ItemProcessor which will get only “doi” field from JSON and wrap it in entity.

If ItemProcessor returns null it means what current entity will be excluded from processing further.

In the code you can find other processor ArxivArticleEntryProcessor which transforms RawArxivEntry to ArxivArticleEntry.

@Bean
public ItemWriter<RawArxivEntry> rawArxivEntryWriter(
        RawArxivEntryRepository snapshotArticleRepository) {
    var writer = new RepositoryItemWriter<RawArxivEntry>();
    writer.setRepository(snapshotArticleRepository);
    writer.setMethodName("save");
    return writer;
}

It is simple ItemWriter which will store all step output into table in database. snapshotArticleRepository – here it is just standard JPA repository.

When we have ItemReader, ItemProcessor and ItemWriter we can define the Step

@Bean
public Step importerFromSnapshotFile(ItemReader<String> arxivSnapshorReader,
                                     ItemWriter<RawArxivEntry> rawArxivEntryWriter,
                                     RawArxivEntryProcessor snapshotItemProcessor) {
    return stepBuilderFactory
            .get("import file to raw entries")
            .<String, RawArxivEntry>chunk(13)
            .reader(arxivSnapshorReader)
            .processor(snapshotItemProcessor)
            .writer(rawArxivEntryWriter)
            .build();
}

very simple, just define all what we have.

.get("import file to raw entries") – it is a name for step

.<String, RawArxivEntry>chunk(13) – processing from String to RawArxivEntry with batch size 13

If we would like to run each entire Step in parallel in different threads we can define it like this

@Bean
public TaskExecutor stepExecutor() {
    var taskExecutor = new SimpleAsyncTaskExecutor("step-");
    taskExecutor.setConcurrencyLimit(6);
    return taskExecutor;
}
...
          return stepBuilderFactory
                .get("generate arxiv articles from raw")
                .<RawArxivEntry, ArxivArticleEntry>chunk(100)
                .reader(rawArxivEntryReader)
                .processor(finalDataItemProcessor)
                .writer(ArxivArticleWriter)
                .taskExecutor(stepExecutor)
                .throttleLimit(4)
                .build();
...

.throttleLimit(4) – it is additional limit which applied over of thread pool limits, should be less then ConcurrencyLimit if you need this option.

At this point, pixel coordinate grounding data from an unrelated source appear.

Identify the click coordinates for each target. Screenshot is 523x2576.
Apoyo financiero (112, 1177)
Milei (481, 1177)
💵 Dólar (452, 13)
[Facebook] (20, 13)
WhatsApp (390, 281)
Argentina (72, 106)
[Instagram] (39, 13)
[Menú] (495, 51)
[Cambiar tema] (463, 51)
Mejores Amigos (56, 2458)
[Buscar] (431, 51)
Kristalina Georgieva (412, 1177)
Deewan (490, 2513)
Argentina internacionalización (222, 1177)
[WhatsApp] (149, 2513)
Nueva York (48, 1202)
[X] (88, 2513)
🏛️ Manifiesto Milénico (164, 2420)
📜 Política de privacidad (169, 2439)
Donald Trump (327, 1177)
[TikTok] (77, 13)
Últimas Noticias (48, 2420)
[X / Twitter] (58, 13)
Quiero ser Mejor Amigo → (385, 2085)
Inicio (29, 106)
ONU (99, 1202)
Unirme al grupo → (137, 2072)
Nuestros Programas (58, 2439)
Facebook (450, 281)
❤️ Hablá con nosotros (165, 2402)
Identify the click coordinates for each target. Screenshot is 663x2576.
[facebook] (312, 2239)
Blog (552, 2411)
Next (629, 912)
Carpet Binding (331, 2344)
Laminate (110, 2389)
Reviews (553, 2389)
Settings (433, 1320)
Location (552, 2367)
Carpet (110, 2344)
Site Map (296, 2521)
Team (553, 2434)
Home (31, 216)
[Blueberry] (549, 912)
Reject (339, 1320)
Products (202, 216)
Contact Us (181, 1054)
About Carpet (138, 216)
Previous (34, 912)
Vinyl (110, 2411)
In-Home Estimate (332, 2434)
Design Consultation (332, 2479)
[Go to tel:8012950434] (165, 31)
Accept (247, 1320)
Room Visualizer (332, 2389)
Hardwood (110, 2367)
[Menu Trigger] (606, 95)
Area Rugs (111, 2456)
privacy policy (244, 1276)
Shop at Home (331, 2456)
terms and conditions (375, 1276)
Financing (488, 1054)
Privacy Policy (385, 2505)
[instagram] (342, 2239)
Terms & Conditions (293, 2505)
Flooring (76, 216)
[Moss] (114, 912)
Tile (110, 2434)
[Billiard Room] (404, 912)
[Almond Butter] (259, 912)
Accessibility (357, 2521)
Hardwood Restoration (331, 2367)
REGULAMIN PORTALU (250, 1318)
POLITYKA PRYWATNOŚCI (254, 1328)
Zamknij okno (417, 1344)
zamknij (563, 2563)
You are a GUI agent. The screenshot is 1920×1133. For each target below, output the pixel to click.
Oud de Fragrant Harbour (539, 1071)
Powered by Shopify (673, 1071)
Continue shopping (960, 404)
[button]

Job definition – looks very simple if we are using simple step by step implementation

@Bean
public Job arxivImporterJob(@Qualifier("importerFromSnapshotFile") Step step1,
                            @Qualifier("generateArxivArticles") Step step2) {
    return jobBuilderFactory.get("import data from arxiv snapshot")
            .start(step1)
            .next(step2)
            .build();
}

Finally, it is a good idea to have async launcher because default one will block execution till job will be done.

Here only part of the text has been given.